Activity:
An unaltered copy of every line below is the expected output.
*** Opening of Supplied entries ***
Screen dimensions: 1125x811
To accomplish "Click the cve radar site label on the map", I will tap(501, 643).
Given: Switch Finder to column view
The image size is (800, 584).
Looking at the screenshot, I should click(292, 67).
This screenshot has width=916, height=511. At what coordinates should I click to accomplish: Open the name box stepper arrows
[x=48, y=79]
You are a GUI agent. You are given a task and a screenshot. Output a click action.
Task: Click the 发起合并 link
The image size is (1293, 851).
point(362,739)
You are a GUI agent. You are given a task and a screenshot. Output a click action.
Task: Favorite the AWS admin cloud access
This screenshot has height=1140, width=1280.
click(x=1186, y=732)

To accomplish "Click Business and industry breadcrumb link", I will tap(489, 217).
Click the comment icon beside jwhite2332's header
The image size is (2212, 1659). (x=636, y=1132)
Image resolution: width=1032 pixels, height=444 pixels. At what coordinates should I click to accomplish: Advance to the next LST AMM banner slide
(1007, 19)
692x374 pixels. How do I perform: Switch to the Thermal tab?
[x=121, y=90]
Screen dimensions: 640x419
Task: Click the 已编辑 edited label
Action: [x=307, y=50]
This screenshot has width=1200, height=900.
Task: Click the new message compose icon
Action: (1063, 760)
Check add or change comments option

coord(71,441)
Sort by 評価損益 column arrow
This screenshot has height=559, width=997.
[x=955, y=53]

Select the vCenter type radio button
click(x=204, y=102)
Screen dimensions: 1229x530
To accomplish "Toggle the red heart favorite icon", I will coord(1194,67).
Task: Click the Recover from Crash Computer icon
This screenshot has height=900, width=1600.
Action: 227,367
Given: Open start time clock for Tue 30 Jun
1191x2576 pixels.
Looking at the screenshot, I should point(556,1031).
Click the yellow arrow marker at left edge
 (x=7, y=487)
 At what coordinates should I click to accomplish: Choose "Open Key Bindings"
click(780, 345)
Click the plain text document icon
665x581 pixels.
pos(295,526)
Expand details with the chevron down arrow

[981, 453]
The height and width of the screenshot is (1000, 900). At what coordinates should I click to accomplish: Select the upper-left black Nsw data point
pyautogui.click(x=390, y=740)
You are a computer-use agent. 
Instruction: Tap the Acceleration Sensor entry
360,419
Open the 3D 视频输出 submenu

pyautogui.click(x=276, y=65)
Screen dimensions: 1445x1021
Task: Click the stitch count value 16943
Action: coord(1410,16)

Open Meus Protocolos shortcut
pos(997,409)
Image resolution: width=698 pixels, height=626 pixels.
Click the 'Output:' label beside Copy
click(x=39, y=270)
*** Close of Supplied entries ***
Task response:
Screen dimensions: 1125x811
To accomplish "Click the cve radar site label on the map", I will tap(501, 643).
Given: Switch Finder to column view
The image size is (800, 584).
Looking at the screenshot, I should click(292, 67).
This screenshot has width=916, height=511. At what coordinates should I click to accomplish: Open the name box stepper arrows
[x=48, y=79]
You are a GUI agent. You are given a task and a screenshot. Output a click action.
Task: Click the 发起合并 link
The image size is (1293, 851).
point(362,739)
You are a GUI agent. You are given a task and a screenshot. Output a click action.
Task: Favorite the AWS admin cloud access
This screenshot has height=1140, width=1280.
click(x=1186, y=732)

To accomplish "Click Business and industry breadcrumb link", I will tap(489, 217).
Click the comment icon beside jwhite2332's header
The image size is (2212, 1659). (x=636, y=1132)
Image resolution: width=1032 pixels, height=444 pixels. At what coordinates should I click to accomplish: Advance to the next LST AMM banner slide
(1007, 19)
692x374 pixels. How do I perform: Switch to the Thermal tab?
[x=121, y=90]
Screen dimensions: 640x419
Task: Click the 已编辑 edited label
Action: [x=307, y=50]
This screenshot has width=1200, height=900.
Task: Click the new message compose icon
Action: (1063, 760)
Check add or change comments option

coord(71,441)
Sort by 評価損益 column arrow
This screenshot has height=559, width=997.
[x=955, y=53]

Select the vCenter type radio button
click(x=204, y=102)
Screen dimensions: 1229x530
To accomplish "Toggle the red heart favorite icon", I will coord(1194,67).
Task: Click the Recover from Crash Computer icon
This screenshot has height=900, width=1600.
Action: 227,367
Given: Open start time clock for Tue 30 Jun
1191x2576 pixels.
Looking at the screenshot, I should point(556,1031).
Click the yellow arrow marker at left edge
 (x=7, y=487)
 At what coordinates should I click to accomplish: Choose "Open Key Bindings"
click(780, 345)
Click the plain text document icon
665x581 pixels.
pos(295,526)
Expand details with the chevron down arrow

[981, 453]
The height and width of the screenshot is (1000, 900). At what coordinates should I click to accomplish: Select the upper-left black Nsw data point
pyautogui.click(x=390, y=740)
You are a computer-use agent. 
Instruction: Tap the Acceleration Sensor entry
360,419
Open the 3D 视频输出 submenu

pyautogui.click(x=276, y=65)
Screen dimensions: 1445x1021
Task: Click the stitch count value 16943
Action: coord(1410,16)

Open Meus Protocolos shortcut
pos(997,409)
Image resolution: width=698 pixels, height=626 pixels.
Click the 'Output:' label beside Copy
click(x=39, y=270)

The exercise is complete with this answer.